The current study corroborates a positive two-way relationship between sedentary behavior and BMI. Additional investigations have also discovered an inverse association linking BMI and PA [35, 36]. Nevertheless, some studies have failed to support this correlation [37, 38]. Overall, it seems that engaging in PA is followed by an increase in muscle mass rather than total body fat, which leads to a decrease in BMI [39].

Based on prior studies, the association between insufficient PA and tobacco and alcohol consumption has also been controversial. While several studies have suggested that smoking can lead to less PA, other studies have expounded a correlation between occasional smoking and increased levels of PA [12, 25, 40]. However, in our study, we observed no significant association between insufficient PA and tobacco or alcohol use.

Clinical and epidemiological evidence indicates that higher levels of PA are associated with reduced risk for CAD, DM hypertension, and dyslipidemia [41,42,43]. As an observational study, the current study cannot prove a causal relationship; however, our results align with other studies, illustrating that increased PA is associated with lower occurrences of DM, hypertension, and CAD.

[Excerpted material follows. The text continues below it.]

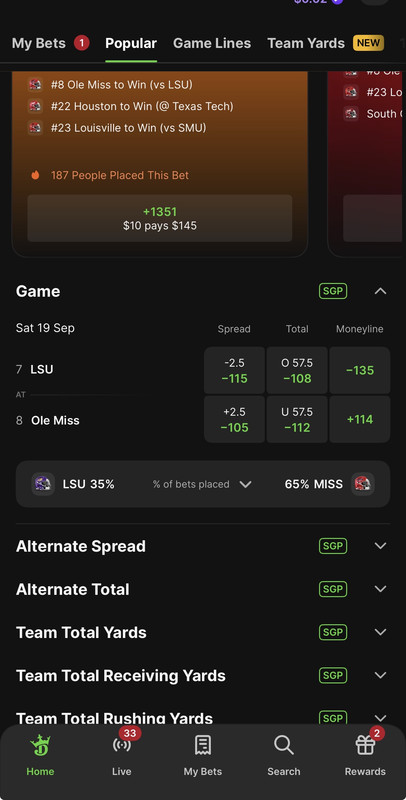Tap the Search magnifier icon

pos(284,745)
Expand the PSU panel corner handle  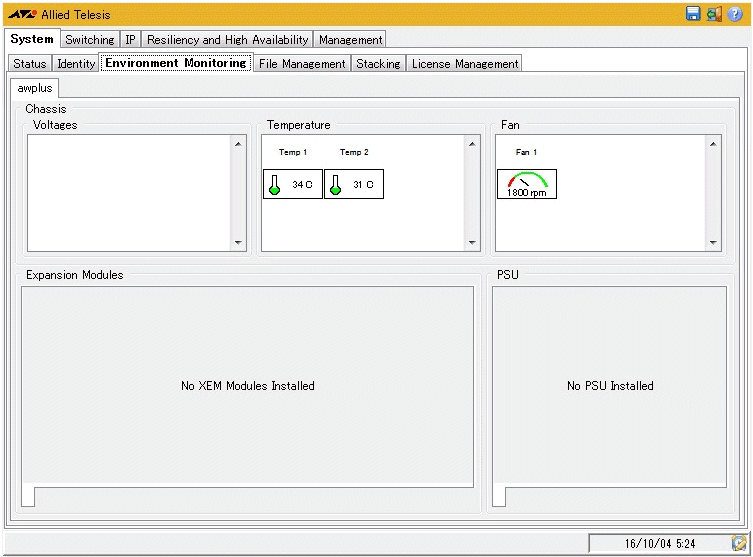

Given the increasing prevalence of non-communicable diseases, it is imperative to formulate strategies that promote greater PA among individuals. Government authorities and policy creators should proactively offer increased incentives and opportunities for adults, particularly the elderly population, to partake in everyday activities and actively seek methods to reduce their sedentary periods. This is essential for the preservation of their holistic well-being and health. Furthermore, our study provides valuable insights into the associations between variables and insufficient PA within our study participants, so future investigations should be conducted with larger sample sizes and longitudinal follow-up to evaluate specific and causal associations more comprehensively. Such studies would enhance the external validity and applicability of the findings, allowing for broader generalization across different populations and settings. This future research is essential to confirm and extend our results, thereby providing a more robust understanding of the factors influencing insufficient PA.

Strengths and limitations

This study is particularly noteworthy for being the initial survey to examine the prevalence of insufficient PA in a broad, diverse sample across all regions of Tehran. Nevertheless, it has its limitations. First, the study’s cross-sectional nature cannot establish the causal relationship between PA and its correlates. Next, while surveys are frequently utilized in cross-sectional and epidemiological research, there is a possibility for either underestimation or overestimation of the gathered information. Third, the participants’ PA level was assessed using a Likert-scaled self-report question, which cannot be relied upon as an entirely accurate measure. To overcome this shortcoming, we are using a detailed questionnaire on daily PA in the first follow-up of TeCS that would complete the findings of the current analysis.

Conclusion

The prevalence of insufficient PA was found to be about half of the reported global statistics among adult citizens of Tehran. However, the older age groups showed a much higher prevalence of insufficient PA, and it is necessary to prompt decisions for improving this situation in the future. We also determined unemployment, being a housewife, illiterate education, higher BMI, DM, hypertension, CAD, and opium use as independent determinants of PA. Policymakers can use these results as a basis to develop tailored intervention strategies aimed at providing for the requirements of high-risk individuals. It is also imperative that the nation establishes a policy to encourage PA to improve its citizens’ well-being and reduce sedentariness. Moreover, we recommend future studies with larger sample sizes and longitudinal follow-up to evaluate specific and causal associations more thoroughly. These investigations are crucial to confirm and expand upon our results, providing a more comprehensive understanding of the factors influencing insufficient PA.